This new decision is the second decision saying once an excluded inheritance or gift is transferred by the receiving spouse into the other spouse’s name either jointly or solely, the exclusion from sharing this asset equally is lost. The presumption of advancement principles many lawyers thought was extinct seems to be alive and well in BC. Further, this new case also says that in long marriages there is even a risk that excluded property that remained in the name of the spouse who received it can be equally divided.

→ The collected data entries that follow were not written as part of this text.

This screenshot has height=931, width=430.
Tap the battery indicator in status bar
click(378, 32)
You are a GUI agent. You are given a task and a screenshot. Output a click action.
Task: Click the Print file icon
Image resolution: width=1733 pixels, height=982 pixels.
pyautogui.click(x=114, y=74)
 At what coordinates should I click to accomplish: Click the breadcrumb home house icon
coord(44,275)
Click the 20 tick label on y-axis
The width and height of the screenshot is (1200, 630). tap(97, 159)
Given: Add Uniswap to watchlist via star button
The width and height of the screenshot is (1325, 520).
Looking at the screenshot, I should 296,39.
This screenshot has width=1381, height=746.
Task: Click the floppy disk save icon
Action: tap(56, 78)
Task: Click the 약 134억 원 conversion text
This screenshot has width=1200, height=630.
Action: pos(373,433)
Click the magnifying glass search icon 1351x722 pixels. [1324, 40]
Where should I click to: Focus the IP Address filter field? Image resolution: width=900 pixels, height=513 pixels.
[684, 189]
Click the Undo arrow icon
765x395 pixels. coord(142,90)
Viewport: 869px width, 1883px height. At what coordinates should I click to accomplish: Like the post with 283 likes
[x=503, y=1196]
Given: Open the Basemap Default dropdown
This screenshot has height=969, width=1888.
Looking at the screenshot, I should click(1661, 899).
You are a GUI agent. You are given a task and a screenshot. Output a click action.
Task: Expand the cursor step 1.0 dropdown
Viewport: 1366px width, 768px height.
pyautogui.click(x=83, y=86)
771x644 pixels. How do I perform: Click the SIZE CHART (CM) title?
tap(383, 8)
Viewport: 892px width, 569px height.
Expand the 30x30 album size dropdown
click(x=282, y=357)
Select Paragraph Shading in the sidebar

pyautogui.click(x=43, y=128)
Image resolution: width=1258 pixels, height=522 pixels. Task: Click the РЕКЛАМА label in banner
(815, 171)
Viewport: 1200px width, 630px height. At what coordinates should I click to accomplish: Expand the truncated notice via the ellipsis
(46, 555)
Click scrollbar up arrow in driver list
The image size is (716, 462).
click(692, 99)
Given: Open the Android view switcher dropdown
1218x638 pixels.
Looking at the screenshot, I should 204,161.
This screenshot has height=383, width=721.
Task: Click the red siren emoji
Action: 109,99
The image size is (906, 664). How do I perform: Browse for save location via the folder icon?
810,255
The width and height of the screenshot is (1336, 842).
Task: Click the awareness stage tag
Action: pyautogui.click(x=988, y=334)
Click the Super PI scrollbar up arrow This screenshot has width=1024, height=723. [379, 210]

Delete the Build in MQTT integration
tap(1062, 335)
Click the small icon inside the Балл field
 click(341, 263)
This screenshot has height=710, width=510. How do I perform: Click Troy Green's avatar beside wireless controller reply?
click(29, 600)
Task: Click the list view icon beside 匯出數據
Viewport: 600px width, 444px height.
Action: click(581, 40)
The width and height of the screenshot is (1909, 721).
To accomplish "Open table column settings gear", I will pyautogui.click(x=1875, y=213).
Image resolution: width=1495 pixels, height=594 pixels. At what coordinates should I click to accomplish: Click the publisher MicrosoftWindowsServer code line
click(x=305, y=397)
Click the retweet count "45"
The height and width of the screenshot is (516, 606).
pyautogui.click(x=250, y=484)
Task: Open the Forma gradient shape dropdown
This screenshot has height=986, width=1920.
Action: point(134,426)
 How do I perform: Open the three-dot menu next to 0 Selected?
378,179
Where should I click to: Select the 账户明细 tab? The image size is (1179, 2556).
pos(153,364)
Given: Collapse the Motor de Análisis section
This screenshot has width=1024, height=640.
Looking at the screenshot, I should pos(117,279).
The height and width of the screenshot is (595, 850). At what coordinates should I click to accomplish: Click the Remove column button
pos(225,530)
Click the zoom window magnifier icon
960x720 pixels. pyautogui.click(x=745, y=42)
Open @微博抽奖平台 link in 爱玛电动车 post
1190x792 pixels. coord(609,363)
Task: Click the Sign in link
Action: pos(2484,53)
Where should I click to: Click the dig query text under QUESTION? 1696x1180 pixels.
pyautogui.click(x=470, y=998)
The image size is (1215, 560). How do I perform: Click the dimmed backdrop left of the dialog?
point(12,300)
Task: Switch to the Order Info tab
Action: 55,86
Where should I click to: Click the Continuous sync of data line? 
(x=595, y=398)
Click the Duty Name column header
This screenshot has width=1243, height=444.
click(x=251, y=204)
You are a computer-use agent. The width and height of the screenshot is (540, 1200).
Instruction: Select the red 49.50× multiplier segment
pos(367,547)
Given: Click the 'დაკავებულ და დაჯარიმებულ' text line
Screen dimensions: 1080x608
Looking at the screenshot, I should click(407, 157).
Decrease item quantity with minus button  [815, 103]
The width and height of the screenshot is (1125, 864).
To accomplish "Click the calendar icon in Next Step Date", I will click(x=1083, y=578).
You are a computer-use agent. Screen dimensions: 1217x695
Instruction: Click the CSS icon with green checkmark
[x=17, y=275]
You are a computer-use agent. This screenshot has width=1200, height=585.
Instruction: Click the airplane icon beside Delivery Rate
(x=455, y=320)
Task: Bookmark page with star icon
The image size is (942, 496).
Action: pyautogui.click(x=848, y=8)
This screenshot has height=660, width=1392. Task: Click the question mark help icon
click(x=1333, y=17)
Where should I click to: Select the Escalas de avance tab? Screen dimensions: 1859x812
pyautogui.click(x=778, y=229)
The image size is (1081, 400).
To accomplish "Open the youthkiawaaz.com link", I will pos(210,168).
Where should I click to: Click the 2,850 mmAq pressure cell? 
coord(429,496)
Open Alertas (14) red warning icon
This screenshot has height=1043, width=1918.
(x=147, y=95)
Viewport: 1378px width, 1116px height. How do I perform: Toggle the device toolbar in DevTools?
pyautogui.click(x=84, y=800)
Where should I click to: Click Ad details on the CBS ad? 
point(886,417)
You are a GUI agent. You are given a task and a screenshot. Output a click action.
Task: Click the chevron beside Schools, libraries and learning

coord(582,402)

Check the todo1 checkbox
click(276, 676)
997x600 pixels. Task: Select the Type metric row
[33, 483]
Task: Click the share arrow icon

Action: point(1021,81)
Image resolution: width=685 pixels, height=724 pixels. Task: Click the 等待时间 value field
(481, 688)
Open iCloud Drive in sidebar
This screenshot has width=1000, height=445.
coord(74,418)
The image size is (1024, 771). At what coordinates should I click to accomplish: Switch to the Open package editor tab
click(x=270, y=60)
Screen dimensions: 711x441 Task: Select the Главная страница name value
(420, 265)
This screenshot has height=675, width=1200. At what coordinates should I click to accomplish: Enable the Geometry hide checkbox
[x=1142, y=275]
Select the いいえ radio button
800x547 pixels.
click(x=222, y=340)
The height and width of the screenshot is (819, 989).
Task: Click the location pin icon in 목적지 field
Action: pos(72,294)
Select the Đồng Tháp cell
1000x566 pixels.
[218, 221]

This case marks the high water mark for saying excluded property is not necessarily safe from equal division. This case will lead to routine claims to divide equally excluded property inherited or gifted to one spouse or brought into the marriage by one spouse alone. The impact cannot be overstated. We would love to be the lawyers that appeal this case all the way to the Supreme Court of Canada. Lorne MacLean, QC has handled some of  Canada’s biggest family law cases and looks forward to setting the law on BC excluded property and gifts.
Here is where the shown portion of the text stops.